Cos’è, quindi, la vita?
«È un dono, un grandissimo dono che riceviamo con la nostra nascita, ma poi lo dobbiamo restituire accresciuto alla fine della nostra vita. È la meraviglia dei bimbi che portano in sé il mondo. L’architettura è quella vita, “arché” prima che téchne. Questo nelle università non lo si insegna più».
La mostra di Roma si intitola “eden-eden”. Allude al dono ricevuto e da rendere? Per questo principio ha fondato a Venezia la NSA, la sua Nuova Scuola di Architettura?
«Sì, nel mio studio. Ci sono 15 ragazzi, spero ci stiano tutti. Non c’è nulla da pagare, non ci sono esami, non ci sono i requisiti, non ci sono lauree. Nulla di nulla, ma puro amore e pudore per la conoscenza, per risvegliare in ciascuno di noi la meraviglia adamica che abbiamo dimenticato. Iniziamo l’11 gennaio».
Ha scelto Venezia come casa.
«È città d’arte, Nietzsche vi vedeva incarnata l’aretè greca, che consiste nella volontà del singolo uomo di dimostrare attraverso le opere il valore della virtù. Questo è Venezia. Penso che l’aretè, la virtù, vada continuamente ricercata, a tutti i livelli, nonostante veda il cancro che corrode Venezia dall’interno, le torme di turisti che la consumano. Come Rovereto, Venezia ha bisogno di anime».
Rovereto le manca?
«Direi che la mia Rovereto non c’è più. Rimane il ricordo della Salita del Dosso di allora, della mia infanzia, mio primo Eden; l’orto, il giardino, il cortile della casa come un balcone proteso sulla città. Sono immagini potentissime che ho nell’anima. Appena laureato sono andato in America a lavorare con Eisenman, contento del viatico di mia madre. “Se fallisco, se torno indietro con le pive nel sacco?”, le avevo chiesto. “Un piatto di minestra ci sarà sempre”, mi aveva risposto. Così sono partito per la missione più dura, formarmi finalmente, dopo gli anni dell’Università.

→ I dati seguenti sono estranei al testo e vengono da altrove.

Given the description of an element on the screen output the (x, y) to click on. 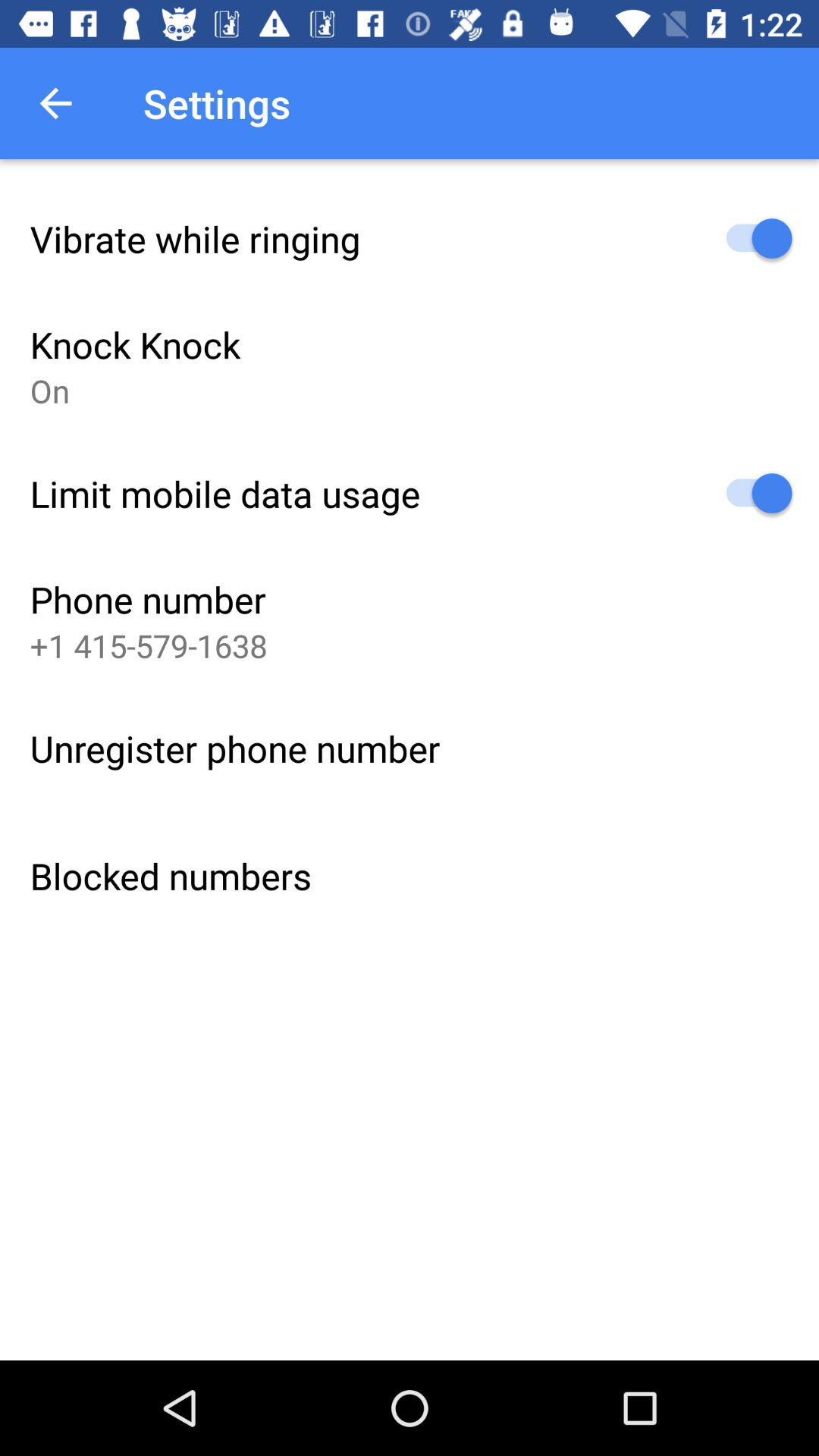
swipe to on item (49, 390)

La forma mentis era di mio padre, falegname pieno di dignità, parlava poco e lavorava molto, ha scolpito altari lignei e restaurato Cristi, sempre pagato poco.
Cosa farebbe oggi per la città?
«Ripartirei dai bambini, dalla loro capacità di meravigliarsi ancora. Credo che solo così una città possa ri-iniziare a pensarsi».